As we descended, the guide pulled down the other climber on my team who was exhausted by this point and wanted to carry on at her own pace. Evening was encroaching and as the sun set it became increasingly important that we make it off the mountain so we both cajoled her to get up and keep going. What seemed like many hours later, we finally spotted Camp 3 and eventually made our way back. We were all exhausted after nearly 15 hours of hiking and inhaled a big meal before wearily climbing back into our tents.

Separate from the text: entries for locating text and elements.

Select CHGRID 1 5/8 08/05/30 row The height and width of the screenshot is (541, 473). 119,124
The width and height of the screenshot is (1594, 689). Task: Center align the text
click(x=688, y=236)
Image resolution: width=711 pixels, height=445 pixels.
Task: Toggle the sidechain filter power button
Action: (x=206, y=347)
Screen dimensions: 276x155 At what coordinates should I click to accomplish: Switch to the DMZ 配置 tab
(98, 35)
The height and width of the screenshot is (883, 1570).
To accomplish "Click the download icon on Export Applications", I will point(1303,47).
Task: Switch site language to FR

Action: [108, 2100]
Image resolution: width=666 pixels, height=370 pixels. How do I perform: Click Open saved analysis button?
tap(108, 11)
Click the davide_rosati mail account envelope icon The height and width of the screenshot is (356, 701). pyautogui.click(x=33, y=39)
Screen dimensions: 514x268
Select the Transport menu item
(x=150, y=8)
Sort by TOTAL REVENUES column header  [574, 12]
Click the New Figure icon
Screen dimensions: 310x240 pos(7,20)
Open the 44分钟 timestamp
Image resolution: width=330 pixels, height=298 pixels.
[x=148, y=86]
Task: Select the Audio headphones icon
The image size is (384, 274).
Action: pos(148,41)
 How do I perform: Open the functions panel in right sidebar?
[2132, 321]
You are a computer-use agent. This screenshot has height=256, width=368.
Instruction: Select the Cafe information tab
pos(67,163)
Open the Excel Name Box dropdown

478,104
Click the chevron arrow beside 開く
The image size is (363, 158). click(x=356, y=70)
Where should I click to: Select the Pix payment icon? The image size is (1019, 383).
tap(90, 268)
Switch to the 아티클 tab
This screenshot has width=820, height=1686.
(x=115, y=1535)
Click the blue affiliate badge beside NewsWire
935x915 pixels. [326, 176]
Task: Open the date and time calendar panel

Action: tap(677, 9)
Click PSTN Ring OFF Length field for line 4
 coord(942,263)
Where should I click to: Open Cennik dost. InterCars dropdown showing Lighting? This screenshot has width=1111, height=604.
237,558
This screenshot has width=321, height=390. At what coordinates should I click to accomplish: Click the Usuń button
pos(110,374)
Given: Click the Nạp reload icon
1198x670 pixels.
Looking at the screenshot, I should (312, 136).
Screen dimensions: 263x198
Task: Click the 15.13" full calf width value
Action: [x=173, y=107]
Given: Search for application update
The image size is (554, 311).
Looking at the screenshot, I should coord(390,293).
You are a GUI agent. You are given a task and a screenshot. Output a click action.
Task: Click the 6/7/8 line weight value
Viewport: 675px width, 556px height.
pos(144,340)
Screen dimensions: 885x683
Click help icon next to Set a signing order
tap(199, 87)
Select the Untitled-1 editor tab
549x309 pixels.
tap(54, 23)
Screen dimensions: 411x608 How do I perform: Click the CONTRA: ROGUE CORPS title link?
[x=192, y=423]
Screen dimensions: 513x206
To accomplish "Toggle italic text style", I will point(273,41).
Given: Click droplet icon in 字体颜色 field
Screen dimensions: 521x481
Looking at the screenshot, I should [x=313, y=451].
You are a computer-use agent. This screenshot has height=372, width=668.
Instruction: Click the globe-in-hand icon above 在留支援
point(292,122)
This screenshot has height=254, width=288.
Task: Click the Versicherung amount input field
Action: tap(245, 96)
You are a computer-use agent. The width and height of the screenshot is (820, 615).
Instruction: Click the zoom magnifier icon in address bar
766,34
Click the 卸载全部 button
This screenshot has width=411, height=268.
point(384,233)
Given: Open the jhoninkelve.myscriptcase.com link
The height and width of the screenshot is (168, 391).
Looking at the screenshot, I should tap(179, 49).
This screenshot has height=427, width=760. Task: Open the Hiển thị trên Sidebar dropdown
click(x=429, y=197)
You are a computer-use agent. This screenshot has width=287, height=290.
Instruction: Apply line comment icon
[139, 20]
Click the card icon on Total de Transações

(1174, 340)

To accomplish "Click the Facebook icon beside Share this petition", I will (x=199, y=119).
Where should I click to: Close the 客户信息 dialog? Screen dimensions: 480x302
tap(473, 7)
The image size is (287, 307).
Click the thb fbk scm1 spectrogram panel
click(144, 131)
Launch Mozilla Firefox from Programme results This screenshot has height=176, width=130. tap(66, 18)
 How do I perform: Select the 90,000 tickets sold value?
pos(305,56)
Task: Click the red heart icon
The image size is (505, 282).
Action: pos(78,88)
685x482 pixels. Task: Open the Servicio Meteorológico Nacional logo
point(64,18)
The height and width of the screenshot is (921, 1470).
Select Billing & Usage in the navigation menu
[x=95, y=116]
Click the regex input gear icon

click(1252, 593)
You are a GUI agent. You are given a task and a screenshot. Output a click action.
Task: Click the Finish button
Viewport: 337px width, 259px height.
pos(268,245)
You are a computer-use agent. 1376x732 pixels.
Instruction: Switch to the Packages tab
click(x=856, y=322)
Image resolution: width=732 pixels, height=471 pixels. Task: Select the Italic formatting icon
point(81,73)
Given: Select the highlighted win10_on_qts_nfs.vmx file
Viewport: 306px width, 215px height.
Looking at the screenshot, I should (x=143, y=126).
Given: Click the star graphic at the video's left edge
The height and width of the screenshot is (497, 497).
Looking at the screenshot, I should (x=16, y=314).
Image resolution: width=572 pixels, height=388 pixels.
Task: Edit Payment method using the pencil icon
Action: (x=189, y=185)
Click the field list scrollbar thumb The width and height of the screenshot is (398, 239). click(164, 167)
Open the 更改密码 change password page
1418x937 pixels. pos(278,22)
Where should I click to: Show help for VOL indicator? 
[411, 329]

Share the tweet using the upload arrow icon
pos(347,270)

Day 9- At breakfast, we were surrounded by other climbing teams who had decided against a summit attempt the day before or had just arrived to Camp 3. With the weather growing worse than the day before though, almost everyone ended up on the same trek back down the mountain. We went from Camp 3 back down to Base Camp with only a short stop at the medical evacuation site in Camp 2 for a check on the other climber. We continued down through the snow and were greeted back at Base Camp with huge plates filled with a steaming variety of meat and large glasses of wine. The night was spent in a small celebration of the feat we had accomplished and best of all, it included a hot shower!
Day 10- In the morning we had our final breakfast before packing up the tents for the last time. We headed off the mountain at the typical post-climb frenzied rate, leaving my feet covered in the first blisters of the trip but by the time we reached the vans waiting for us at the bottom it didn't matter. It was a quiet ride back into Mendoza as we rested in the comfortable seats of the warm van and enjoyed the final views of the mountains. That evening we made it back to the hotel where we decided to forego dinner so that we could take real showers and get a full night of rest in a real bed.
Overall this climb was incredibly difficult and filled with a lot of unexpected challenges. Tensions frequently ran high, the weather was predictably unpredictable, and everyone's poor health took a toll. But that made reaching the summit even more rewarding and I am so grateful that I had the opportunity to make it to the top of another of the Seven Summits!